Este livro surgiu na sequência da célebre série «Twin Peaks», um dos grandes sucessos televisivos dos anos 90, criada por Mark Frost e David Lynch.
«Quem matou Laura Palmer?» tornou-se, certamente, na questão mais mediática na altura, e precisamente pela pressão em torno da mesma, a série acabaria cancelada na 2ª temporada, após desvendarem o assassino (tão previsível) da Laura.
O enredo centra-se no assassinato de uma jovem miúda, Laura Palmer, tida naquela pacata vila, como exemplar e modelo a seguir. A Laura é boa aluna, é cordial, é bonita e boa filha.
Após o assassinato é encontrado, então, um diário secreto. Porquê secreto? Diriam, vocês, que todos os diários são secretos. E eu dar-vos-ia toda a razão. Acontece, porém, que a nossa pequena Laura tinha dois diários, um bem mais secreto do que outro. O primeiro tinha a intenção clara de ser revelado ao mundo numa tentativa de manter a aparência da menina perfeita, salvaguardando a imagem que sempre tentou semear. O segundo, o derradeiro diário secreto, mostrava um lado sombrio e altamente patológico de uma púbere em queda livre.
«O Diário Secreto de Laura Palmer», livro escrito por Jennifer Lynch, filha de David Lynch, um dos criadores da série, retrata o lado sombrio da adolescência, o deslocamento, a busca incessante da identidade e o abuso sexual.
Laura esconde em si segredos impensáveis a uma púbere de 12 anos. Aliado a isso, revela uma maturidade anormal, eventualmente, com base em experiências que a própria decide aniquilar de si mesma, deslocando-se da realidade e alojando-se em pensamentos cada vez mais delirantes. Essas experiências são fruto do abuso sexual de que é vítima, nunca descrito frontalmente, sempre num limiar entre a realidade e a fantasia.
Aliado a essa instabilidade emocional da jovem, o acesso a drogas, que culmina num grave transtorno relacionado a substâncias, aprofunda ainda mais os delírios de Laura, muitas vezes, não sabendo com certezas plenas onde esteve, com quem esteve, o que fez, se dormiu, se sonhou, se escreveu.
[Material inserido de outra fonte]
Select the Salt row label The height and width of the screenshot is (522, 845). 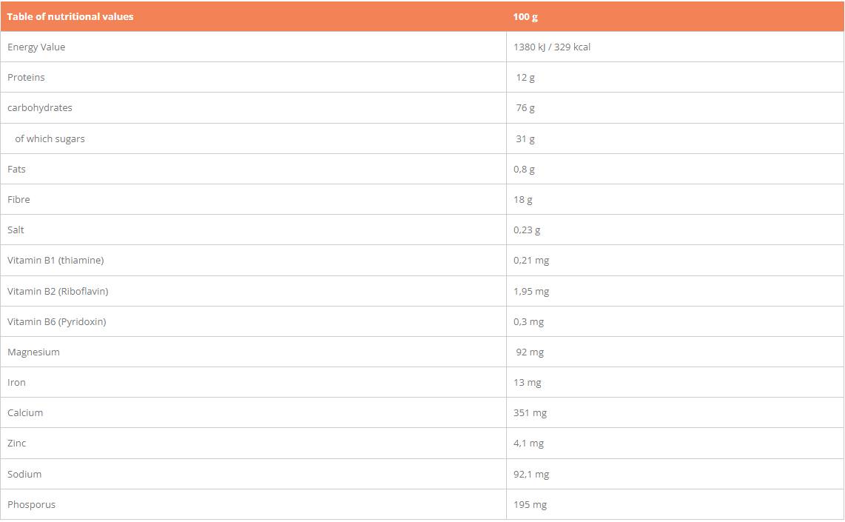click(16, 230)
O presente livro destaca assim a vida de um adolescente, vítima de abuso sexual, que na sequência disso mesmo tem de lidar com as suas próprias compulsões sexuais como forma de atenuar uma culpa auto-infligida.
Essa culpa percorre todas as entradas do diário secreto de Laura, até completar 16 anos de idade. Considerando-se suja, despojada de qualquer valor, a Laura sabota qualquer oportunidade de ser feliz e valorizada, havendo aqui uma clara definição de comportamentos típicos de uma vítima de abuso sexual.
Típico é também o padrão do abusador. Se eventualmente é daquelas pessoas que não quer saber, por algum motivo, pare de ler agora.
Foi o pai quem matou Laura Palmer e para quem lê este livro, logo nas primeiras páginas, consegue descobrir isso mesmo, pelo toque ligeiro que a autora impõe na personagem para, desde logo, o fazer desaparecer de cena.
Também é assim com os abusadores sexuais na vida real. Como fantasmas. Andam por ali mas não se deixam, realmente, ver. A Laura sempre o sentiu por perto mas a forma de o materializar, essa, é deveras difícil para uma miúda de 12 anos.
As consequências de um abuso e, sobretudo, a culpa que a vítima carrega em si mesma, está exemplarmente bem descrita ao longo do livro de Jennifer Lynch. Através de simples entradas no seu diário, conhecemos uma Laura, entre muitas, cuja infância é ceifada por um BOB, entre muitos.
Uma história perturbadora mas, ainda assim, a merecer destaque pela temática urgente que encerra.